JAKARTA, KOMPAS--Perbaikan kinerja ekspor dan impor perlu dipercepat agar defisit neraca perdagangan tidak berlanjut hingga akhir tahun. Defisit neraca minyak dan gas bumi perlu mendapat perhatian utama karena menyebabkan defisit neraca perdagangan semakin dalam.
Di sisi lain, surplus neraca nonmigas perlu ditingkatkan. Sebab, surplusnya berkurang akibat impor nonmigas yang naik signifikan.
Berdasarkan data Badan Pusat Statistik (BPS), neraca perdagangan Januari-Juli 2018 defisit 3,09 miliar dollar AS. Neraca bulanan hanya dua kali surplus, yakni pada Maret dan Juni.
Pada Juli 2018, defisit neraca perdagangan Indonesia 2,03 miliar dollar AS. Nilai ekspor pada Juli 2018 tumbuh 25,16 persen dibandingkan Juni 2018, menjadi 16,24 miliar dollar AS. Adapun nilai impor melonjak 62,17 persen dibandingkan Juni 2018 menjadi 18,27 miliar dollar AS.
Menurut Kepala BPS Suhariyanto dalam konferensi pers di Jakarta, Rabu (15/8/2018), kenaikan impor migas terjadi karena kenaikan harga minyak mentah dunia dan peningkatan permintaan domestik pada periode Lebaran dan libur panjang. Adapun impor nonmigas meningkat karena kenaikan permintaan domestik dan investasi proyek-proyek strategis.
"Kami berharap program peningkatan ekspor, substitusi impor dengan produk dalam negeri, mandatori B20, dan pengenaan pajak impor 7,5 persen yang digulirkan pemerintah dapat cepat direalisasikan," ujarnya.
Secara terpisah, Menteri Koordinator Bidang Perekonomian Darmin Nasution mengatakan, lonjakan impor pada Juli dipicu libur panjang pasca Lebaran sehingga aktivitas perdagangan kurang optimal. Impor Mei-Juni merosot 38 persen karena hari kerja efektif hanya dua minggu. Akibatnya, pengusaha dan investor mengompensasi impor di bulan Juli.
"Jika dihitung impor langsung dari bulan Mei ke Juli, kenaikan impor hanya 3,5 persen. Kendati neraca perdagangan tetap defisit, pertumbuhan impor sebenarnya melambat," kata Darmin.
Terkait rencana pemerintah menaikkan tarif pajak penghasilan (PPh) impor dari 2,5 persen menjadi 7,5 persen untuk barang yang memiliki substitusi impor dalam negeri dan bukan termasuk jenis barang yang strategis, Darmin menyampaikan, pemerintah sedang menyusun daftar utamanya. Kebijakan jangka pendek dipastikan berjalan tahun ini, yakni penerapan pencampuran 20 persen biodiesel ke satu liter solar atau mandatori B20 pada 1 September 2018 dan perbaikan infrastruktur minor di daerah potensi wisata. Adapun jangka panjang dengan pengetatan tingkat komponen dalam negeri dan pajak impor infrastruktur.

> _TUGAS 1_
Salin bagian teks bacaan tentang neraca perdagangan di atas, antara "Berdasarkan data Badan" dan "investasi proyek-proyek strategis.", termasuk kedua bagian itu.

> _CATATAN MASUKAN_

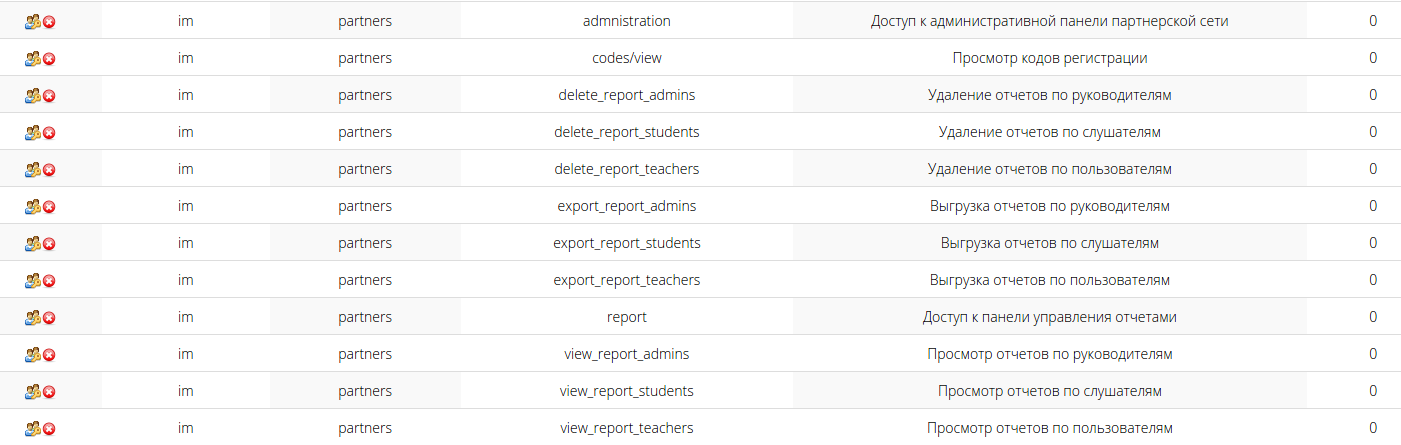Click the delete icon for delete_report_teachers
Screen dimensions: 1401x445
click(x=49, y=169)
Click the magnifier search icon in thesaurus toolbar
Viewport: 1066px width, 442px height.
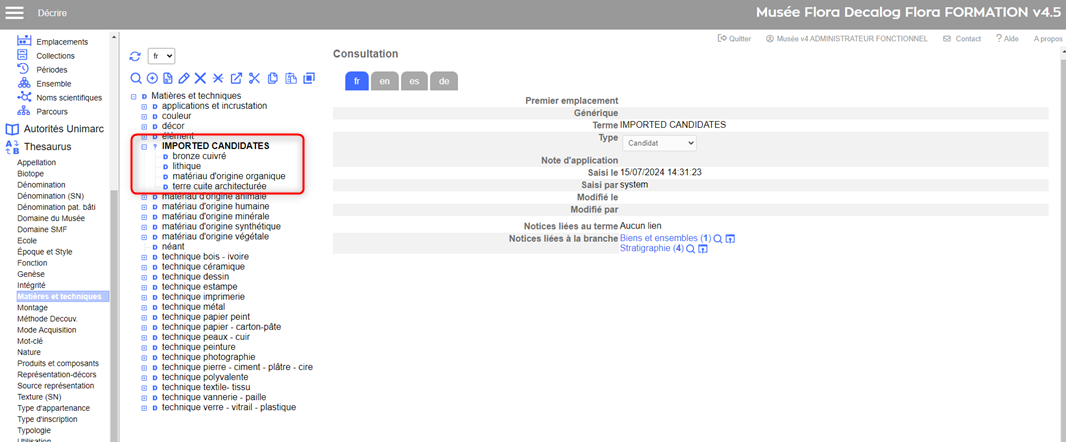(136, 78)
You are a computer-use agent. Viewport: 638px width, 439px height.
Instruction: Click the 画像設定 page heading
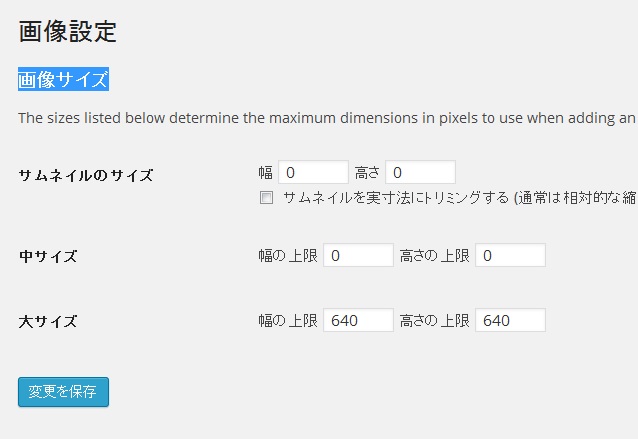click(68, 32)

> _TUGAS 2_
Tulis ulang semua catatan di atas dengan mengganti "Viewport" menjadi "Area tampilan", tanpa mengubah apa pun selain itu. Jangan masukkan gambar ke dalam jawaban.

> _JAWABAN 1_
Berdasarkan data Badan Pusat Statistik (BPS), neraca perdagangan Januari-Juli 2018 defisit 3,09 miliar dollar AS. Neraca bulanan hanya dua kali surplus, yakni pada Maret dan Juni.
Pada Juli 2018, defisit neraca perdagangan Indonesia 2,03 miliar dollar AS. Nilai ekspor pada Juli 2018 tumbuh 25,16 persen dibandingkan Juni 2018, menjadi 16,24 miliar dollar AS. Adapun nilai impor melonjak 62,17 persen dibandingkan Juni 2018 menjadi 18,27 miliar dollar AS.
Menurut Kepala BPS Suhariyanto dalam konferensi pers di Jakarta, Rabu (15/8/2018), kenaikan impor migas terjadi karena kenaikan harga minyak mentah dunia dan peningkatan permintaan domestik pada periode Lebaran dan libur panjang. Adapun impor nonmigas meningkat karena kenaikan permintaan domestik dan investasi proyek-proyek strategis.

> _JAWABAN 2_
Click the delete icon for delete_report_teachers
Screen dimensions: 1401x445
click(x=49, y=169)
Click the magnifier search icon in thesaurus toolbar
Area tampilan: 1066px width, 442px height.
(136, 78)
You are a computer-use agent. Area tampilan: 638px width, 439px height.
Instruction: Click the 画像設定 page heading
click(68, 32)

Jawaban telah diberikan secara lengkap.